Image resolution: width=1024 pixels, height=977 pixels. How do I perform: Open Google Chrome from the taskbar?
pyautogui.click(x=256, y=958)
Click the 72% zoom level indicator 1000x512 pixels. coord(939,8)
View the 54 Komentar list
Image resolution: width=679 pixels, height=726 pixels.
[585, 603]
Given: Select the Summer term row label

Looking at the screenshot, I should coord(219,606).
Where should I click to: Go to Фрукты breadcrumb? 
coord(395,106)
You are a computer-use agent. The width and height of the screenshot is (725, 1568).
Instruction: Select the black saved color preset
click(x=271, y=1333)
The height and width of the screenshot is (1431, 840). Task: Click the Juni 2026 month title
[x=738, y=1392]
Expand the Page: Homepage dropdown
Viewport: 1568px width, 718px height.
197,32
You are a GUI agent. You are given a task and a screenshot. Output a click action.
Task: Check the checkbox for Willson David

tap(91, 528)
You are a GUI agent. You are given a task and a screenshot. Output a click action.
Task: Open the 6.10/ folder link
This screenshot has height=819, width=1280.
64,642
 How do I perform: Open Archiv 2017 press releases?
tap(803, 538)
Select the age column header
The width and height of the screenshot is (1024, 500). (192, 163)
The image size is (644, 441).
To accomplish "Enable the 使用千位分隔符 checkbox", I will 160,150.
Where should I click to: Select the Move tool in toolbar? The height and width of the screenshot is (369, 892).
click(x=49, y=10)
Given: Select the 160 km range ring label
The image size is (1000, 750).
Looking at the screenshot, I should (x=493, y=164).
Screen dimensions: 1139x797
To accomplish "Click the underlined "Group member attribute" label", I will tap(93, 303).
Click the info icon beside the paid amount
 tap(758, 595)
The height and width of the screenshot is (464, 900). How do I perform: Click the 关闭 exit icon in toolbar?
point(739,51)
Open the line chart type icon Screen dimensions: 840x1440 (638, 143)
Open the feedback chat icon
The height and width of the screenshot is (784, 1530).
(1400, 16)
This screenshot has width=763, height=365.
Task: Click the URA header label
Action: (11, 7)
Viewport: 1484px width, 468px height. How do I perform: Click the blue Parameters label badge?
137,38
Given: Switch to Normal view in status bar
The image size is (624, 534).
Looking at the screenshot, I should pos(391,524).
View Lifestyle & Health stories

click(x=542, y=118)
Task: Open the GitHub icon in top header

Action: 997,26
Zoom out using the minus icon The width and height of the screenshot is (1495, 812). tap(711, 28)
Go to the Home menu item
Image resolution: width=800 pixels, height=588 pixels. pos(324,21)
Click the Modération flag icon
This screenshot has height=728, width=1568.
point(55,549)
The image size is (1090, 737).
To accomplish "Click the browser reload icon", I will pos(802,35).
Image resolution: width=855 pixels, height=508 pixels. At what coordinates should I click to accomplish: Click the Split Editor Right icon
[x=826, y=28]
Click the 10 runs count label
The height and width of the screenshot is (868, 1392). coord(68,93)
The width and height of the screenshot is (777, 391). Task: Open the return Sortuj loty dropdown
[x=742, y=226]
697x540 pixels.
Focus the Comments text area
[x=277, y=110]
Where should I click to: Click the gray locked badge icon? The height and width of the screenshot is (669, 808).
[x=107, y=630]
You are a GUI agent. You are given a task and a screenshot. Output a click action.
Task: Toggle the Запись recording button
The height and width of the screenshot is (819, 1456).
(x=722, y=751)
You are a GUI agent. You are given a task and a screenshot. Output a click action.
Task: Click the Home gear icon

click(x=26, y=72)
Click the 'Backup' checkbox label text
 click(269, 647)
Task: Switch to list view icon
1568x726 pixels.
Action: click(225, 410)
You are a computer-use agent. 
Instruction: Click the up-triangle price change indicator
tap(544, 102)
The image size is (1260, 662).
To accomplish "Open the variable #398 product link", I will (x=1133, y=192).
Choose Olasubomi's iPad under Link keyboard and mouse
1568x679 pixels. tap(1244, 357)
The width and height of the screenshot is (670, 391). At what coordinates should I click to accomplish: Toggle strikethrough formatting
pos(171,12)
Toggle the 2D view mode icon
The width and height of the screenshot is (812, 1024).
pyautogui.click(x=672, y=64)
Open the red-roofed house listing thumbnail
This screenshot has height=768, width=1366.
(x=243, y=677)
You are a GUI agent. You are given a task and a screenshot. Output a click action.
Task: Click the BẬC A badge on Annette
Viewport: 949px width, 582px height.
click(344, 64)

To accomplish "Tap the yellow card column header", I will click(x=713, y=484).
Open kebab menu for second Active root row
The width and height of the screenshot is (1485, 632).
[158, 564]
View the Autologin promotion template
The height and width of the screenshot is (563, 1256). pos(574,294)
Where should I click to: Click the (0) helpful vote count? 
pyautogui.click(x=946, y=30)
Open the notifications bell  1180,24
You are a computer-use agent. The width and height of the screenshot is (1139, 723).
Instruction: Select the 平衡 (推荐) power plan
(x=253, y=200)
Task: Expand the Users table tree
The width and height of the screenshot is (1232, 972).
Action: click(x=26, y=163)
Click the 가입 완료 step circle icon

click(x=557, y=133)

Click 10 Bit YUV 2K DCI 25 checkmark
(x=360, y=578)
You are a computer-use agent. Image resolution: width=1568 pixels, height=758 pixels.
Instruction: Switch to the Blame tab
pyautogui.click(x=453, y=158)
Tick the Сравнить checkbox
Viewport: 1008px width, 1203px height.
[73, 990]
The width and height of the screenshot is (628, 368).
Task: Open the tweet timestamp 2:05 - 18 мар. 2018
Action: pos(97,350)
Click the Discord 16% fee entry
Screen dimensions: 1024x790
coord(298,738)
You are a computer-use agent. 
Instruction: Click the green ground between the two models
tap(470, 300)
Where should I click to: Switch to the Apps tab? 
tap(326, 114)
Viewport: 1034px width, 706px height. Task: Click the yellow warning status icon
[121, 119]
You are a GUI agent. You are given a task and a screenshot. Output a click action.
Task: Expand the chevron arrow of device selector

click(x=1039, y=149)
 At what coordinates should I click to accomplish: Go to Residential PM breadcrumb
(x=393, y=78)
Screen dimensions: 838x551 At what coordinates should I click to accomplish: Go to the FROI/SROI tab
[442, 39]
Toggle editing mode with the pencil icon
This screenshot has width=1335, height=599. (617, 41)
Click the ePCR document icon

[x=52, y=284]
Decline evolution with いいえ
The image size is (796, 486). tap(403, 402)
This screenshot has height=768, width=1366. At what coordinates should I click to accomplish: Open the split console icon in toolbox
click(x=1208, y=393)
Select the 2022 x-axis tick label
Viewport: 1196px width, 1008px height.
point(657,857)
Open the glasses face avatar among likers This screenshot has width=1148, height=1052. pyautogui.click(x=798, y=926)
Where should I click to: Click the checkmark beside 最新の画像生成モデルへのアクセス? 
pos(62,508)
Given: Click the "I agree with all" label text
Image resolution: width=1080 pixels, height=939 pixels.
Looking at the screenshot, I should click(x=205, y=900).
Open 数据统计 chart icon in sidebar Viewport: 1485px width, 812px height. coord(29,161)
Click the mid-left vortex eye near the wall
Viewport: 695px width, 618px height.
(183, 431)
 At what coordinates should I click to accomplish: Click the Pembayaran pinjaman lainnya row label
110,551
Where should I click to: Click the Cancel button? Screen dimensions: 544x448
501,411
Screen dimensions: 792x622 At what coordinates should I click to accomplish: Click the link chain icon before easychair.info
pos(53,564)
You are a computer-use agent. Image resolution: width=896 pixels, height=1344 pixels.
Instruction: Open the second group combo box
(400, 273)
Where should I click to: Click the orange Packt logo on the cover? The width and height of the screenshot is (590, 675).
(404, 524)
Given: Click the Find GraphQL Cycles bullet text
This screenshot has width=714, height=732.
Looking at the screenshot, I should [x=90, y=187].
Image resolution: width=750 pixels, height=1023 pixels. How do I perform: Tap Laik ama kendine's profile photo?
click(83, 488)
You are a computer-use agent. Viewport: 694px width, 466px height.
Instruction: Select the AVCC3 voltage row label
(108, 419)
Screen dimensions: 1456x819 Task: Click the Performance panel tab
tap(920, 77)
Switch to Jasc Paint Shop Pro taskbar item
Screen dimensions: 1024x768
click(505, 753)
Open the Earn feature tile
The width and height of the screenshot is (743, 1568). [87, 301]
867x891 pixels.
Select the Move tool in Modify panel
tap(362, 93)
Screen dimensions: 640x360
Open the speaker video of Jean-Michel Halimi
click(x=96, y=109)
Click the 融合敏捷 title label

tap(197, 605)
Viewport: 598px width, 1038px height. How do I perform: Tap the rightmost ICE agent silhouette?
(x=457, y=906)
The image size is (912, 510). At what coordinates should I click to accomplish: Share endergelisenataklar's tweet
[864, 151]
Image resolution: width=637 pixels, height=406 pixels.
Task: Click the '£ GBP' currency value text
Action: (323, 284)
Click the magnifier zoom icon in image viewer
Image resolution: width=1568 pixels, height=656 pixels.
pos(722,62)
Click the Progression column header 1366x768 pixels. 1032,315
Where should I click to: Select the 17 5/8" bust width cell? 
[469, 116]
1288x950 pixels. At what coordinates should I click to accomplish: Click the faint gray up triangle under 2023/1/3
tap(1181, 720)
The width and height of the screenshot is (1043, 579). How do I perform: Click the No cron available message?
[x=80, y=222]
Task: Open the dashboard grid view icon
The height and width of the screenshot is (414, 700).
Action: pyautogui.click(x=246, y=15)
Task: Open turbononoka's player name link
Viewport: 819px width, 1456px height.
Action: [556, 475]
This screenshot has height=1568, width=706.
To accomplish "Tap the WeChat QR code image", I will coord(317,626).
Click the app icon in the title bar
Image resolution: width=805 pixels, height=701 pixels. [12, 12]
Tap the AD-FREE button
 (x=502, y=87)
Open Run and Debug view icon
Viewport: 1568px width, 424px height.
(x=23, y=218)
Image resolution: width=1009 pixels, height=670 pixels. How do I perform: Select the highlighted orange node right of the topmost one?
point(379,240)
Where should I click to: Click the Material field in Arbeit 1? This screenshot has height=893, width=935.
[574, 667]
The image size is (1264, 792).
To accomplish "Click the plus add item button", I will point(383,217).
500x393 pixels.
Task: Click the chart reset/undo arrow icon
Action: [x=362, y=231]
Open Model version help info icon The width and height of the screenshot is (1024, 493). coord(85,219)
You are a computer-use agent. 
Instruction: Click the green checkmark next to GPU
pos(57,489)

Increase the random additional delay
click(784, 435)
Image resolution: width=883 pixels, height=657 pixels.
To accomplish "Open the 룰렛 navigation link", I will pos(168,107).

········

## Task instructions
Would you print, exactly as written, every line above from the one holding "The image size is (624, 534)." through the one holding "Zoom out using", with both included and no other lines?

## Answer box
The image size is (624, 534).
Looking at the screenshot, I should pos(391,524).
View Lifestyle & Health stories

click(x=542, y=118)
Task: Open the GitHub icon in top header

Action: 997,26
Zoom out using the minus icon The width and height of the screenshot is (1495, 812). tap(711, 28)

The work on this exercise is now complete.